Lastly, the new specification clarifies several edge cases to make servlets more portable and guaranteed to work as desired.
The first clarification is trivial and esoteric, but interesting as an example of the unintended side effects you sometimes
see in a specification. The Servlet 2.4 specification dictates that the response should be committed (that is, have the response
started with the status code and headers sent to the client) in several situations including when "The amount of content specified
in the setContentLength method of the response and has been written to the response." This appears all well and good until you write code like this
to do a redirect:
response.setHeader("Host", "localhost");
response.setHeader("Pragma", "no-cache");
response.setHeader("Content-Length", "0");
response.setHeader("Location", "http://www.apache.org");
The servlet technically must ignore the Location header because the response must be committed immediately as the zero byte content length is satisfied. The response is over
before it began! Servlet containers often refuse to implement this behavior, and the Servlet 2.5 release adds "has been greater
than zero" to the rule.
The Servlet 2.4 specification says you must call request.setCharacterEncoding() before calling request.getReader().

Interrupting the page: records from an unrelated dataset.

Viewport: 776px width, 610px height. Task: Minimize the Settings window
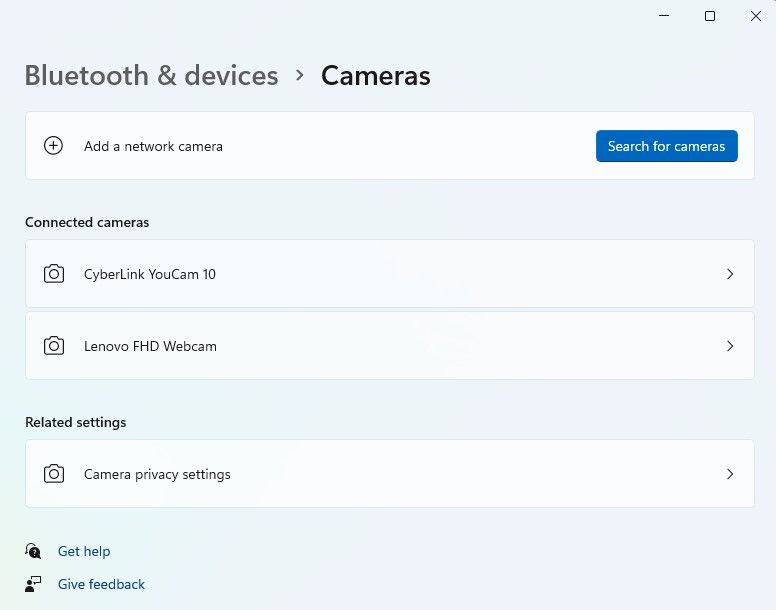point(664,16)
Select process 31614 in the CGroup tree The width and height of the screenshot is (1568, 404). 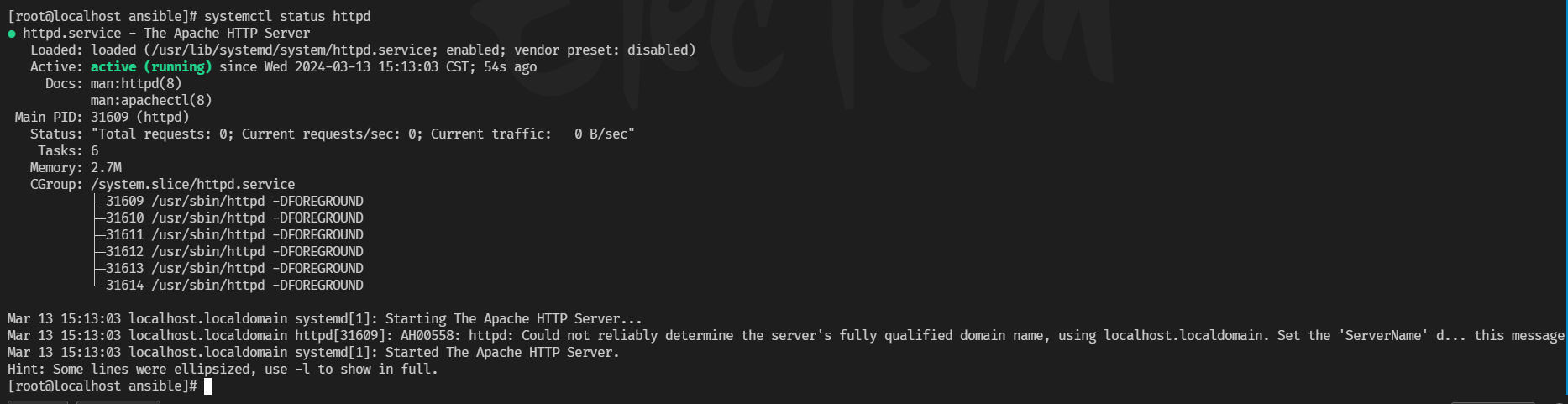(124, 286)
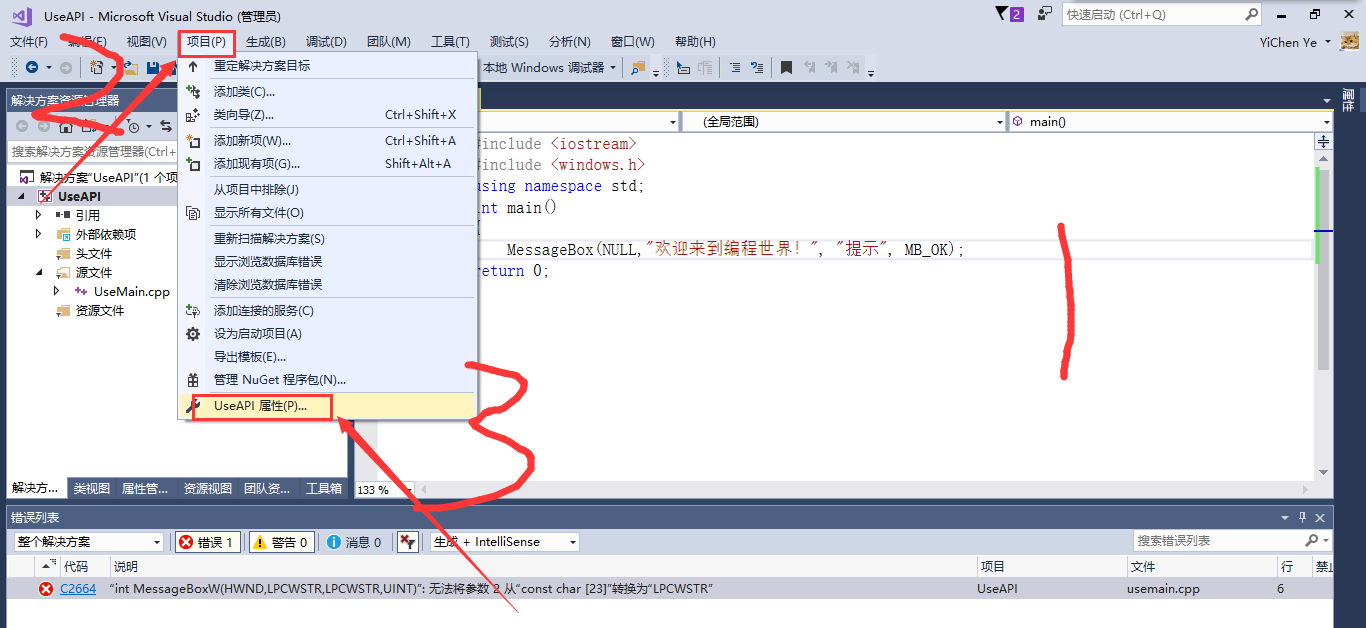Click the New Project icon on the toolbar
The height and width of the screenshot is (628, 1366).
tap(96, 67)
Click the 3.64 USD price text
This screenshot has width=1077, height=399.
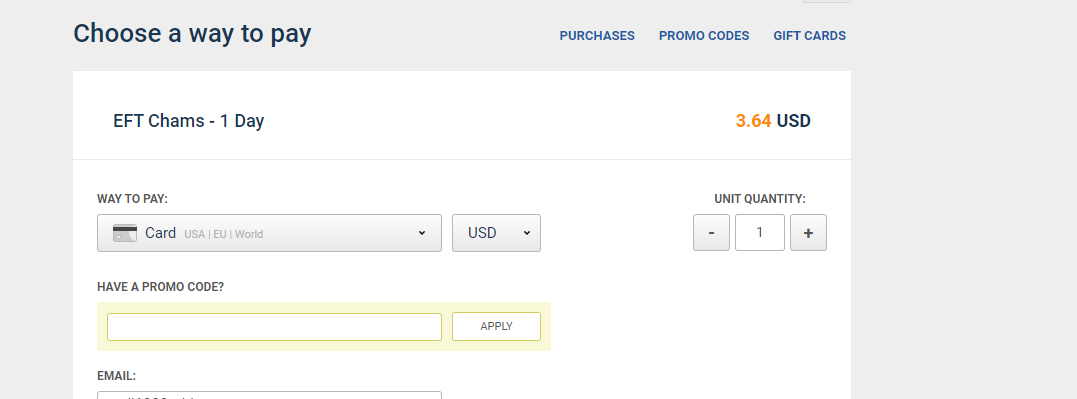[773, 121]
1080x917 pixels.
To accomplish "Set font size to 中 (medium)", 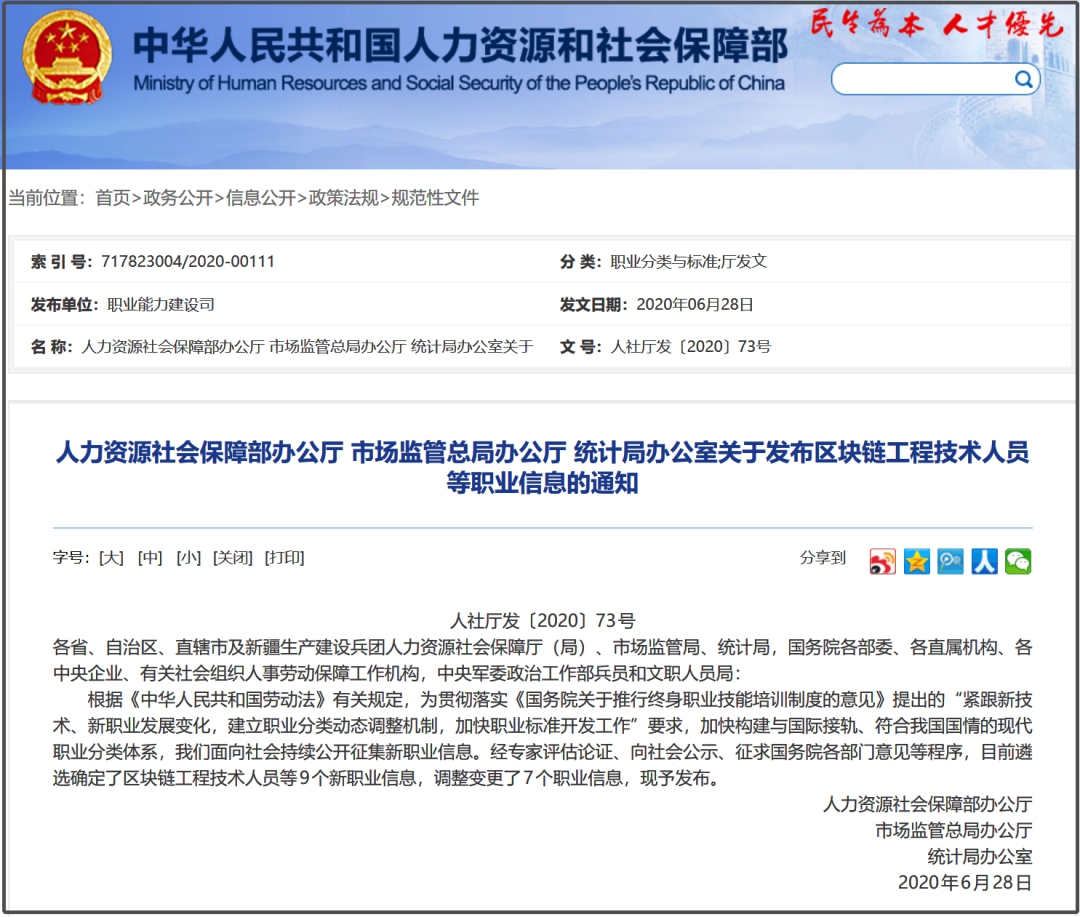I will click(150, 558).
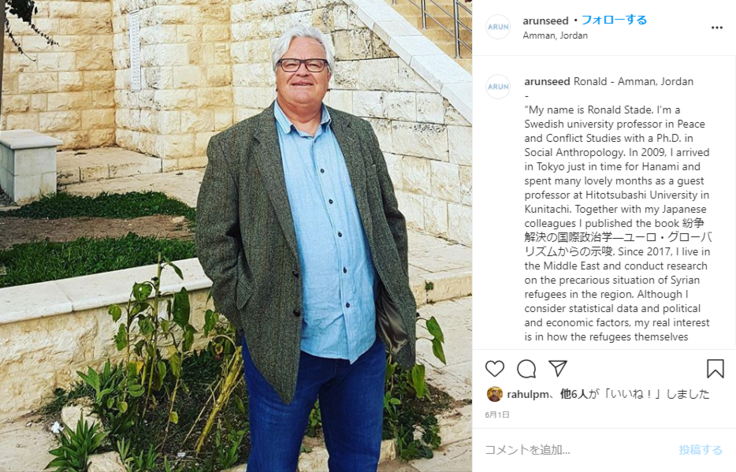Submit comment with 投稿する button

[x=700, y=450]
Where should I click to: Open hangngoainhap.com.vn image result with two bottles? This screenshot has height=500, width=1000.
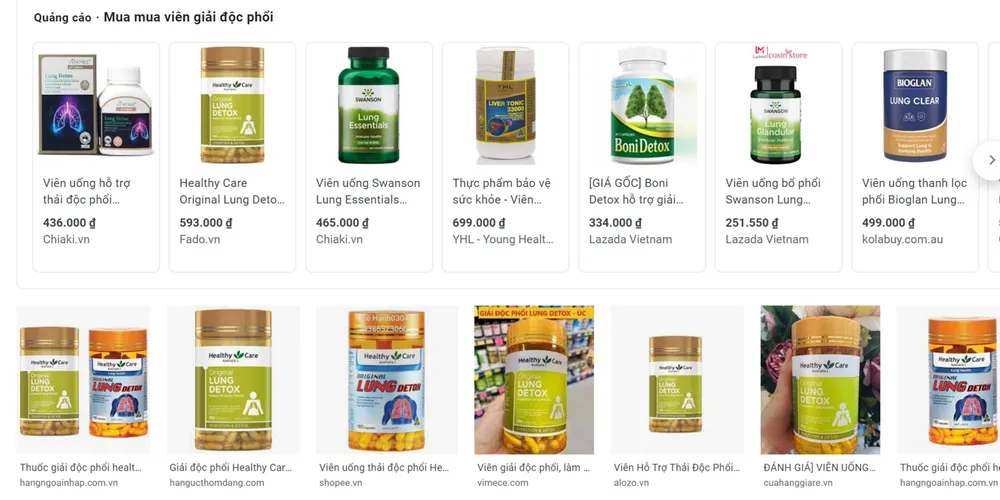point(83,380)
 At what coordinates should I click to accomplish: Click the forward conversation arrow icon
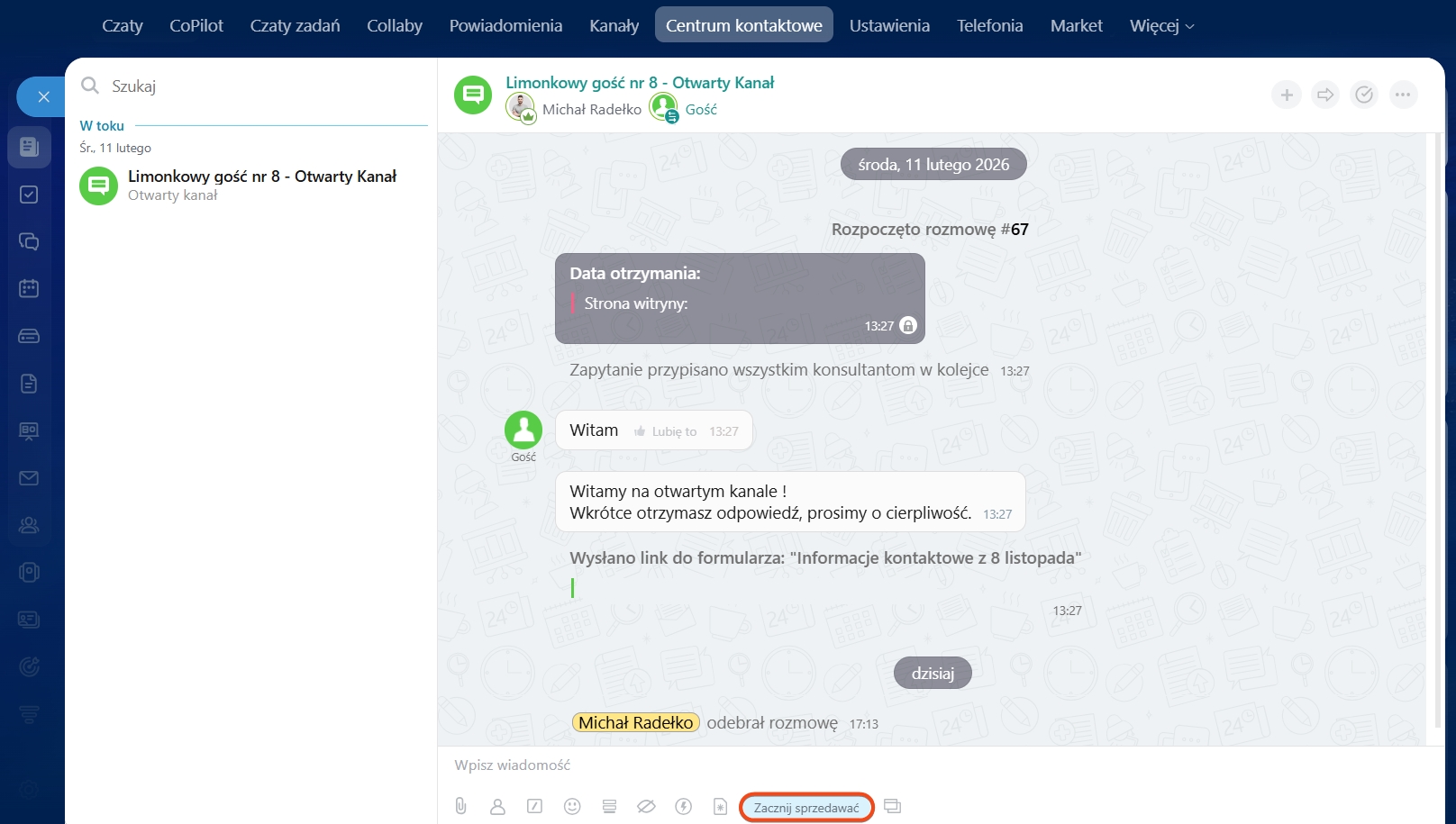1325,95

However, it does not say what happens if you ignore this advice and make the setter call after the retrieval. For portability,
it's now clarified to be a no-op.
Lastly, the rules around cross-context session management have been clarified. This comes into play when servlets dispatch requests from one context to another. Within the target call, what session should be in scope, if any? The issue came up most prominently with portlets, where a main page in one context may do several include calls to portlets in another context. Servlet 2.5 now specifies that resources within a context see the session for that context, regardless of where the request may have started. This means the portlets can track their own state separate from the main page state, and this rule will apply across servlet containers.